- _Page extract_
.....

As if getting hit with a claim for misappropriation of trade secrets were not enough, many people do not realize (OK, it came as a surprise to me) that there is a criminal component to misappropriation.  That is, at least where the theft is done for purposes of passing off the secrets to a foreign government.

 

Cloak and dagger:  the Economic Espionage Act of 1996 (18 U.S.C. § 1831–1839) criminalizes the theft or misappropriation of a trade secret.  Moreover, the offense applies even where the information taken is not top secret.  (Although it makes the story so much more interesting if it is highly classified).   The EEA involves any commercial information that is neither classified nor related to national defense (in which case it is falls under the run-of-the-mill espionage act). 

 

This EEA in a nutshell:  The Act is broken into two parts.  The first, 18 U.S.C. § 1831(a), criminalizes the misappropriation of trade secrets (including conspiracy to misappropriate trade secrets and the subsequent acquisition of such misappropriated trade secrets) with the knowledge or intent that the theft will benefit a foreign power.  The second, 18 U.S.C. § 1832, criminalizes the misappropriation of trade secrets related to or included in a product that is produced for or placed in interstate (including international) commerce, with the knowledge or intent that the misappropriation will injure the owner of the trade secret.

.....

- _Data extract_

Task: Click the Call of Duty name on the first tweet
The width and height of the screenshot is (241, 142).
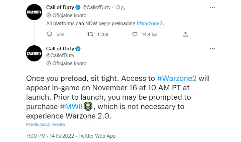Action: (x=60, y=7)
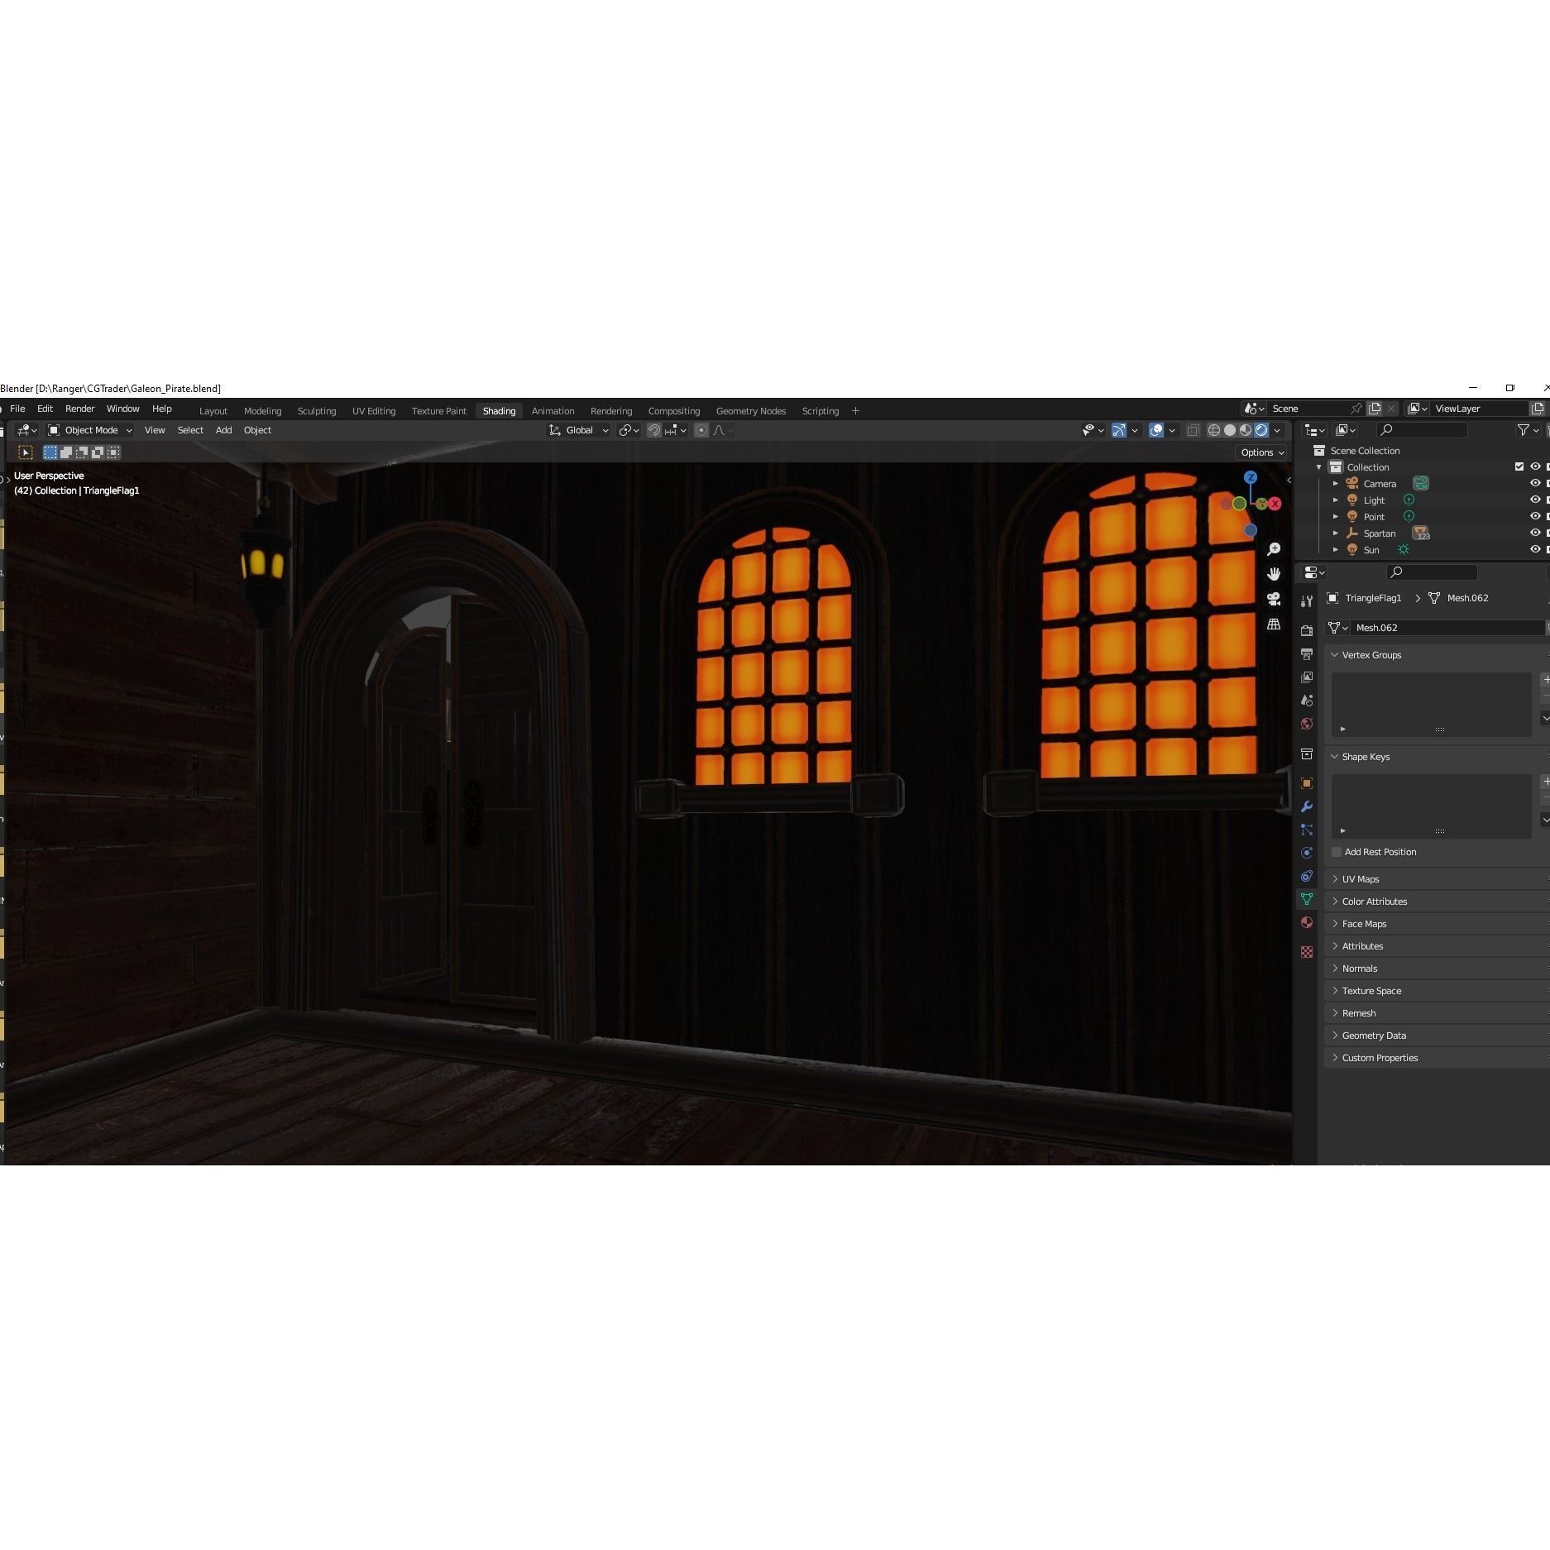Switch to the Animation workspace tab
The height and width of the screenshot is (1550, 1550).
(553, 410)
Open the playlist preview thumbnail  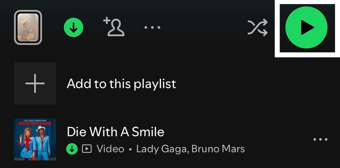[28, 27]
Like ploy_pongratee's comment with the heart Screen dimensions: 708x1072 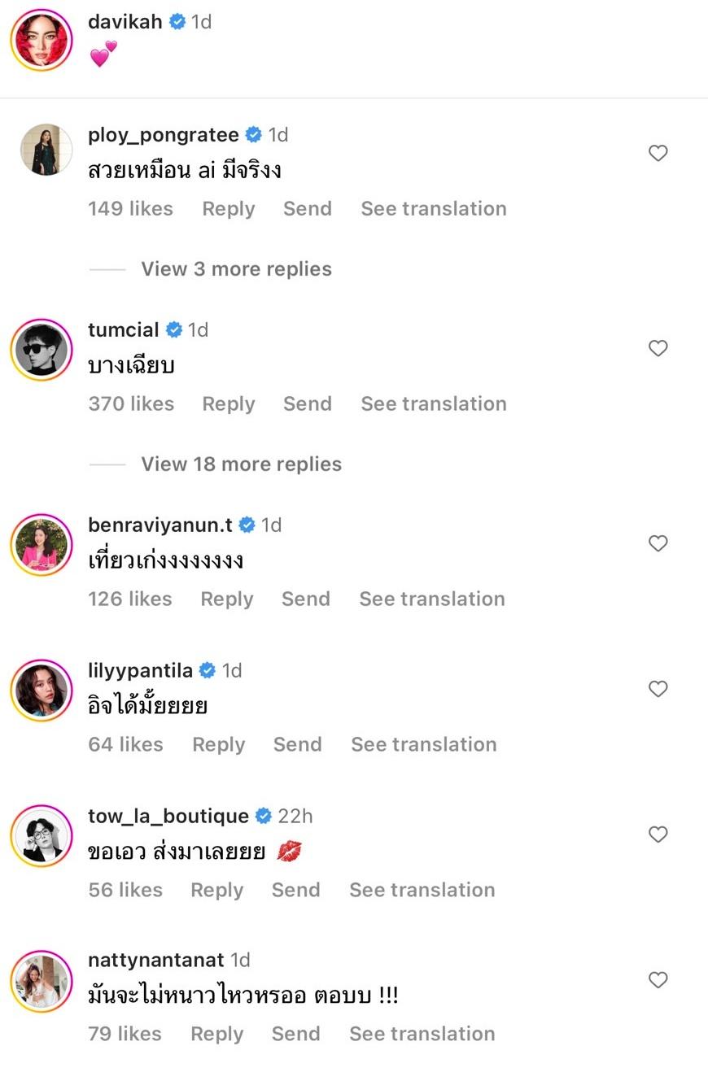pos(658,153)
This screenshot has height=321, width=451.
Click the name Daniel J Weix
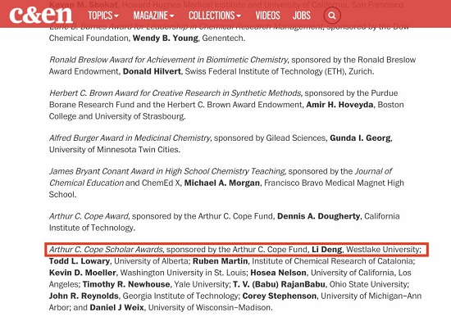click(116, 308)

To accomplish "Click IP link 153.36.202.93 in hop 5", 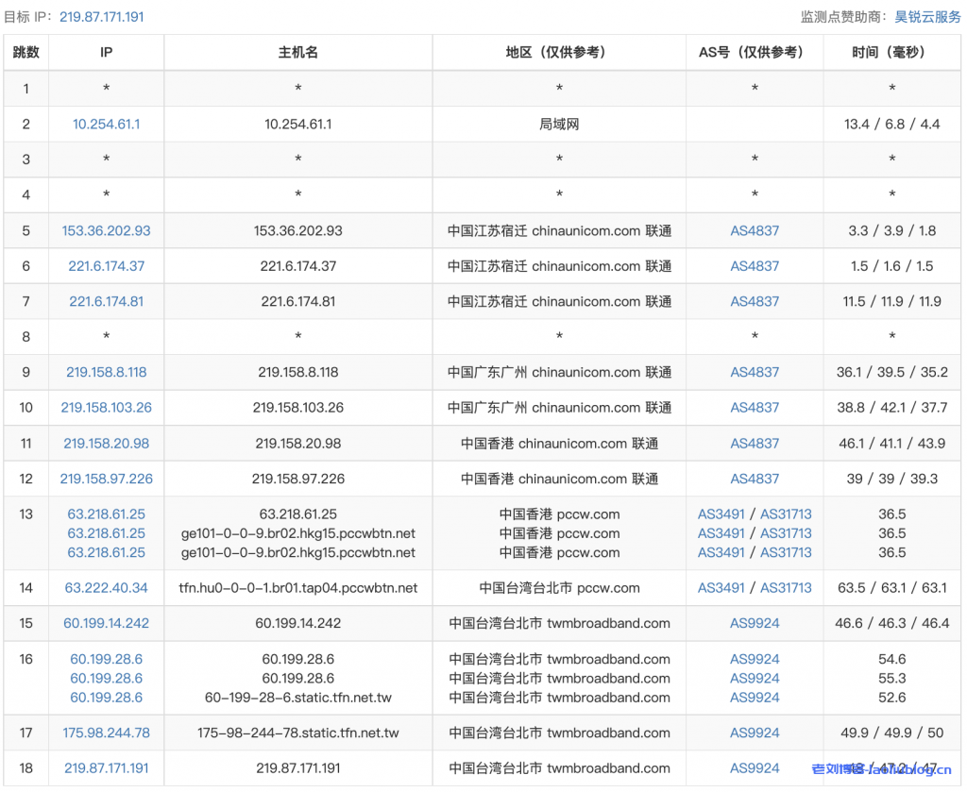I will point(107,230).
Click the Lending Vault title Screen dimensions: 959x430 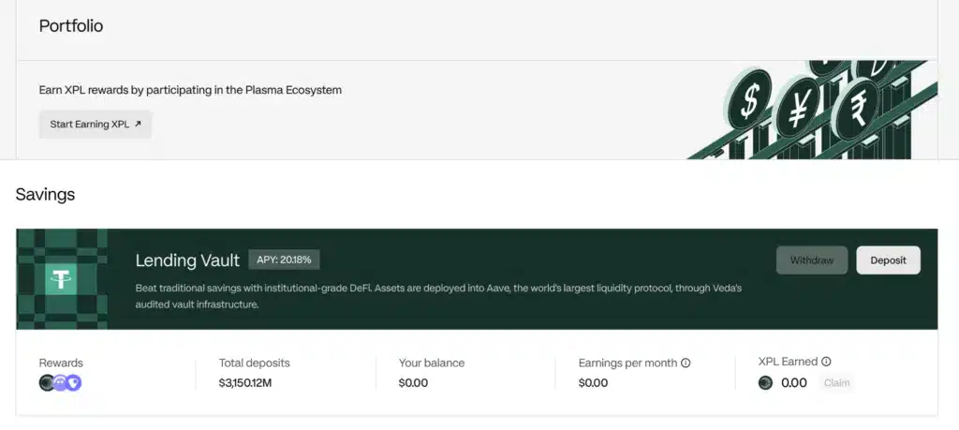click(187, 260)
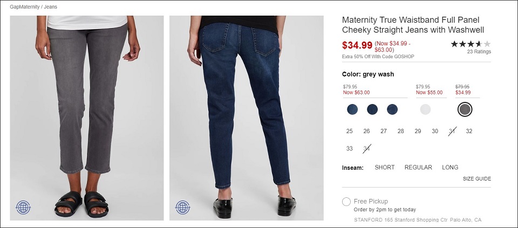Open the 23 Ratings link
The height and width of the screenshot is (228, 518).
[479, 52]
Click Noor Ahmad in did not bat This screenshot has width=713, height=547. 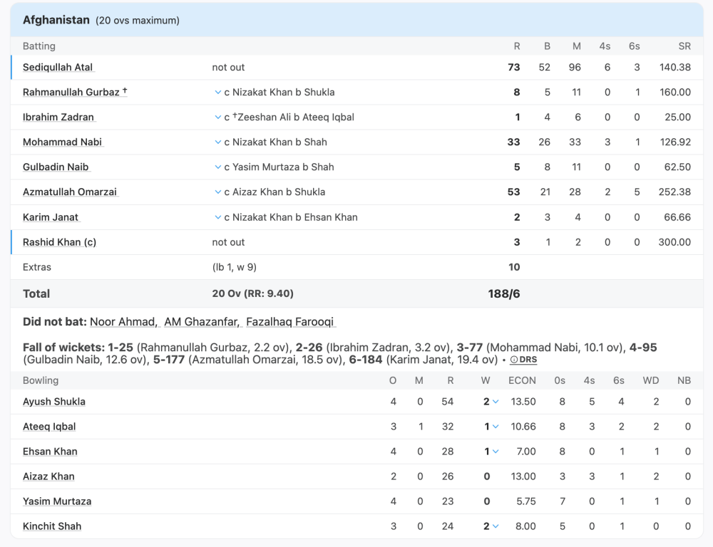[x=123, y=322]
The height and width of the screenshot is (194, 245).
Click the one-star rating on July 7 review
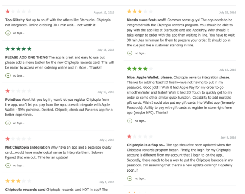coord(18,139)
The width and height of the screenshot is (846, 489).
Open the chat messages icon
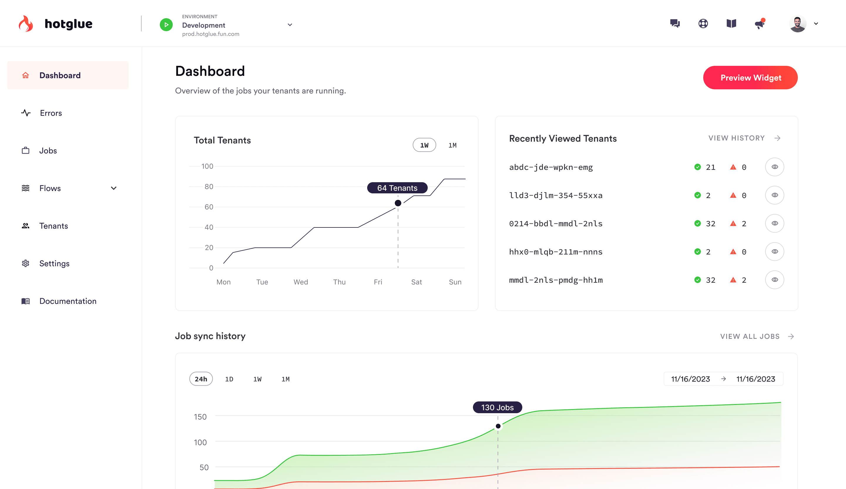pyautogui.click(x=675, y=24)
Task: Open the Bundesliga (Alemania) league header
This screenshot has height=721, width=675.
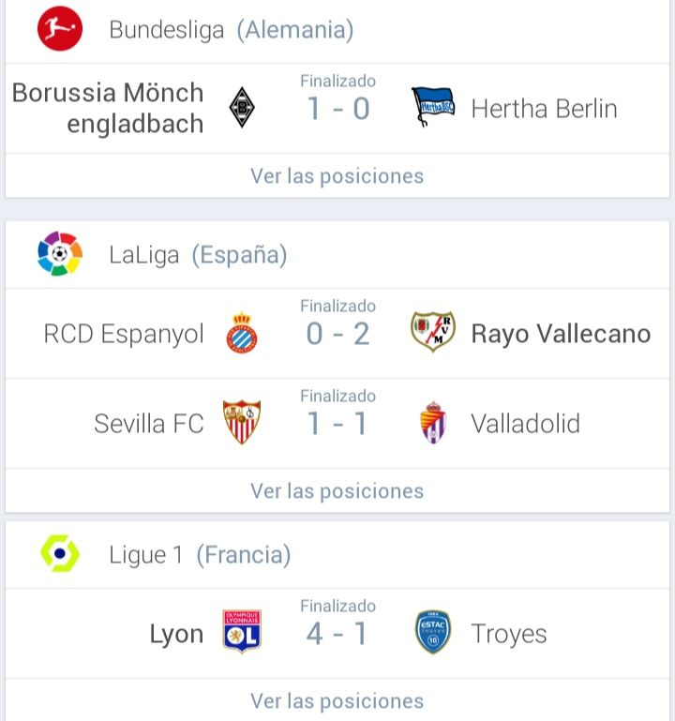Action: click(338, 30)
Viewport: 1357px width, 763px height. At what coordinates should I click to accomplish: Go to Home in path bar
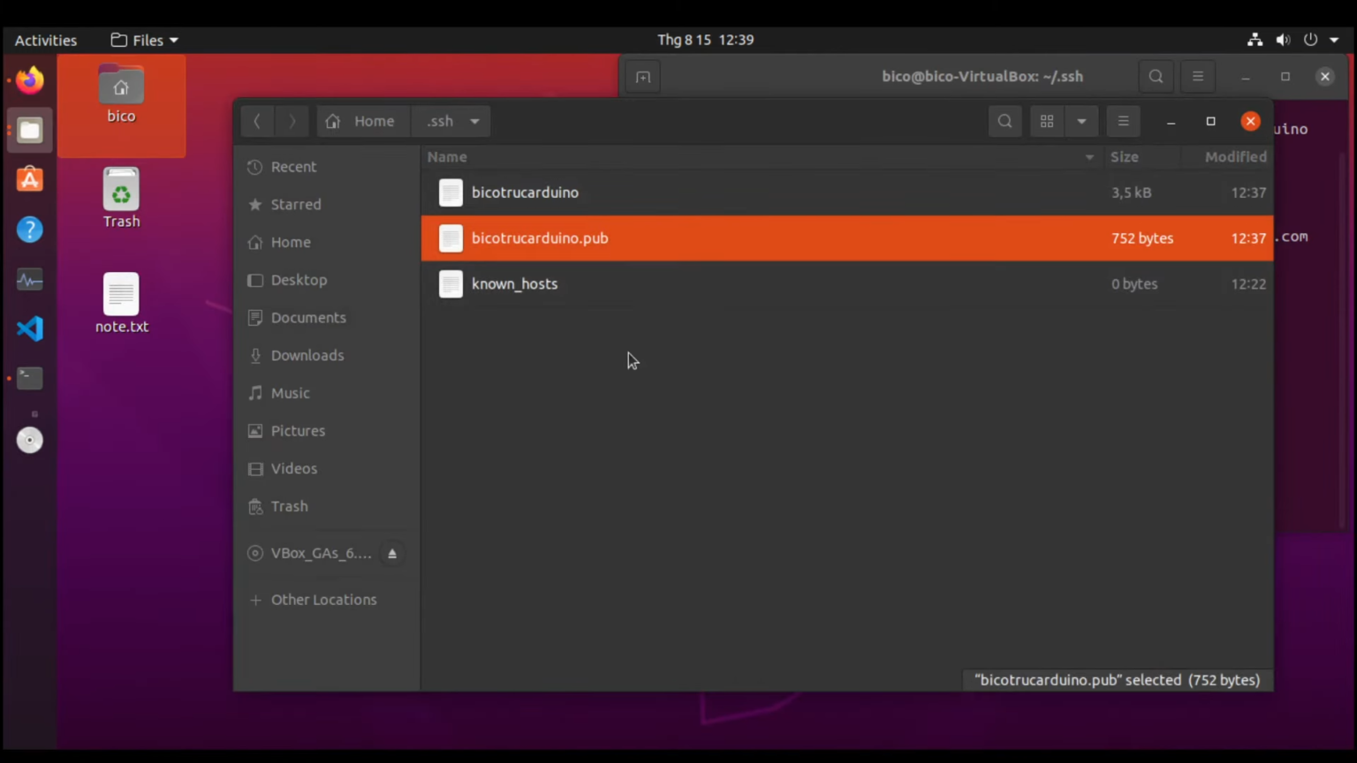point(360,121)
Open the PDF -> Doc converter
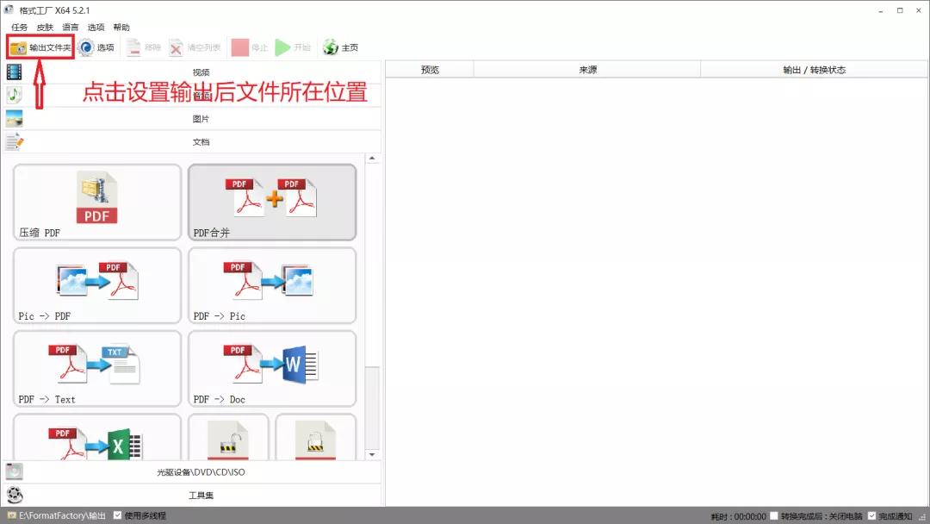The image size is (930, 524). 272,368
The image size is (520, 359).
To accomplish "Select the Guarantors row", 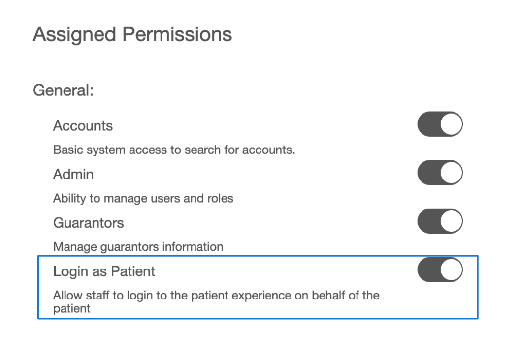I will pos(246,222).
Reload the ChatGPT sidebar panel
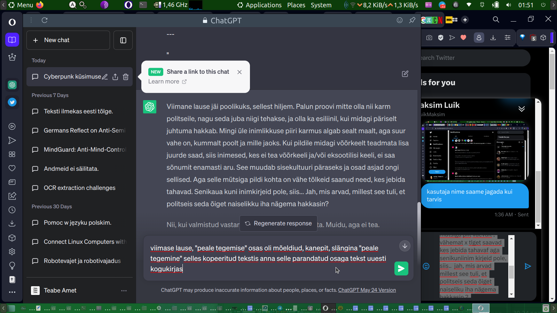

.....

- _Work to do_
Quote everything in the Economic Espionage Act text from "This EEA in" down to "the trade secret.". The entries have no connection to the text about the Economic Espionage Act.

- _Problem solution_
This EEA in a nutshell:  The Act is broken into two parts.  The first, 18 U.S.C. § 1831(a), criminalizes the misappropriation of trade secrets (including conspiracy to misappropriate trade secrets and the subsequent acquisition of such misappropriated trade secrets) with the knowledge or intent that the theft will benefit a foreign power.  The second, 18 U.S.C. § 1832, criminalizes the misappropriation of trade secrets related to or included in a product that is produced for or placed in interstate (including international) commerce, with the knowledge or intent that the misappropriation will injure the owner of the trade secret.